Надо было передохнуть и зализать раны. Мы снижались кругами, все еще осторожничая, и вскоре сели на поле брошенного, неубранного гороха. Горох — любимое лакомство журавлей. Он давно осыпался, пророс, но все равно птицы, весело переговариваясь, разбрелись по полю, для них это было пиршество. Я осмотрел своих новых друзей. У них был жалкий вид, у многих дробь вырвала перья, у одного перебито крыло, у другого лапка. Мне самому надо было заняться раной. Вдали виднелось село, и я решил туда сходить за йодом и бинтом. Прихрамывая, поплелся к ближайшему дому. Конечно, лететь прекрасно, но и идти по осенней траве тоже приятно, хоть и с больной ногой. В обоих этих состояниях — ходьба и полет — есть своя прелесть, человек должен уметь все — и ходить, и летать, и бегать, и плавать, переход из одного состояния в другое должен быть вполне естественным и незаметным. Шел человек, потом побежал, потом полетел, а почему бы и нет? Ведь и то, и другое, и третье — тоже движение.

Я постучал в калитку крайнего дома.

— Входи! — услышал голос.

Я вошел. На ступеньках у двери сидел грустный человек в потертых, видимо, сыновних джинсах, читал книгу.

— Из стаи, что ль? — задал он вопрос будничным голосом, будто бы пришел я с молочнотоварной фермы.

— Да. Откуда вы знаете?

— Видел, как пролетели.

Он вынес медикаменты, и мы сообща соорудили мне не очень умелую повязку. Он с завистью сказал:

— Счастливец ты! Летишь, а тут! — И он горестно махнул рукой.

— У вас какие-нибудь неприятности?

— Не вписался я в коллектив.

— А что такое?

— Не такой, как все. Книжки читаю, а телевизор не смотрю. Даже на подозрение попал. Уж не шпион ли? К примеру, жене не изменяю. Значит, сектант. Не нашей веры. До того допекли, что стал притворяться. Одну девчину подговорил, чтобы она со мной по деревне под ручку погуляла. Показуху устроил. В клуб ее затащил, чтобы все увидели мою аморальную сущность, а девчина — и смех и грех, — наоборот, меня в темные места тащит: амуры разводить, дескать, там лучше, никто не увидит.
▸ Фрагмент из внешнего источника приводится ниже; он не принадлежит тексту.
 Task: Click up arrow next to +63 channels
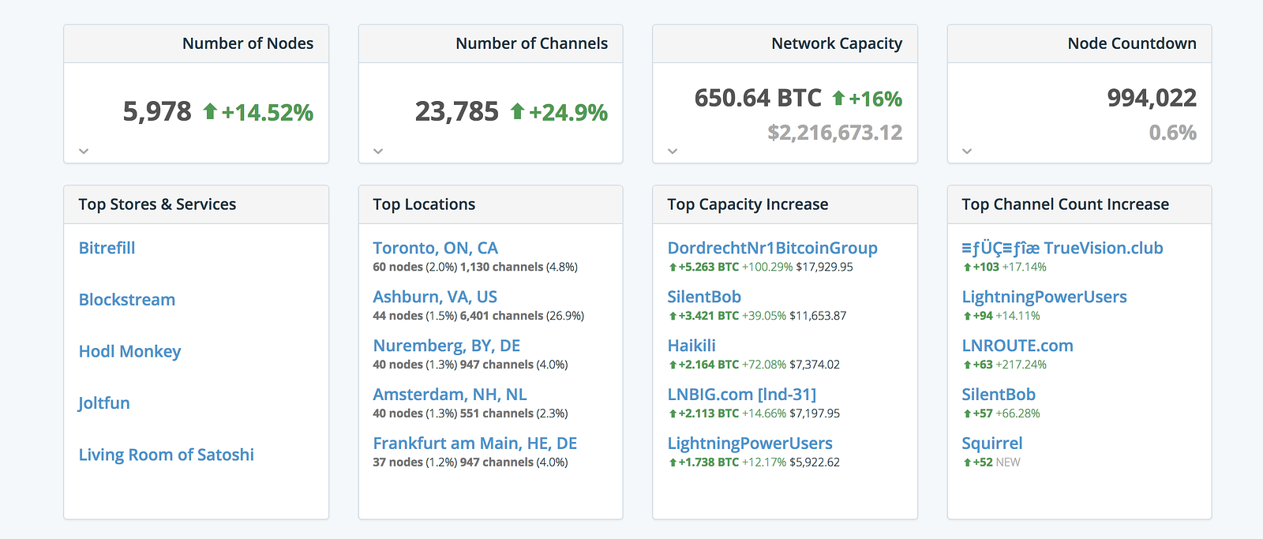[x=967, y=365]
Так и стоим, кто кого перетянет. Догадалась, что я всего лишь демонстрацией занимаюсь, фыркнула, обозвала меня неласково, убежала. Хорошо хоть, оплеуху не влепила, они сейчас и на это специалисты. Похуже мужиков дерутся. Стал я тогда о себе слухи распускать по другой линии: дескать, нечист я на руку, что плохо лежит, обязательно домой унесу. Дескать, на днях бункер зерна домой увез, я-то комбайнером работаю. Трепался об этой краже на каждом углу, а люди не верили, говорили с усмешкой: «Врать ты, братец, силен, но нас не проведешь, мы знаем, ты чист как стеклышко. Ангелочек».
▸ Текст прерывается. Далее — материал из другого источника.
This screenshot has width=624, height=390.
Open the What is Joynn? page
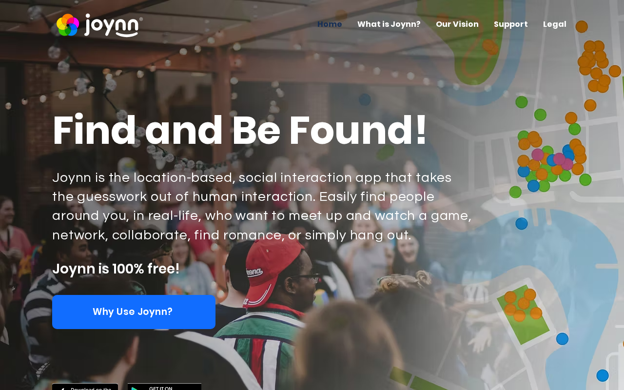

Я тогда изловчился и анонимный звонок в милицию сообразил. Капнул на самого себя. Дескать, приезжайте, сделайте обыск. Государственное добро похищено. И свой адрес им назвал. Прикатили белым днем, когда народ на лавочках сидел, бабки языки чесали, ребятишки мяч гоняли. Ну, думаю, полное тебе паблисити. Высыпали органы из «козла», собаку-ищейку в дом ведут, у меня душа радуется, поет, чуть не кричу соседям: «Видите, люди, я такой же, как и все, я не белая ворона, у меня тоже рыльце в пуху». Полдня обыск делали, все перерыли, ничего не нашли, ни единого зернышка, извинились, уехали. Говорят: «Оклеветали вас». А надо мной народ еще пуще стал потешаться. Снова ангелом обзывать. Все меня сторонятся, боятся, у нас не любят тех, кто хоть как-то выделяется. Теперь я и нос на улицу казать боюсь.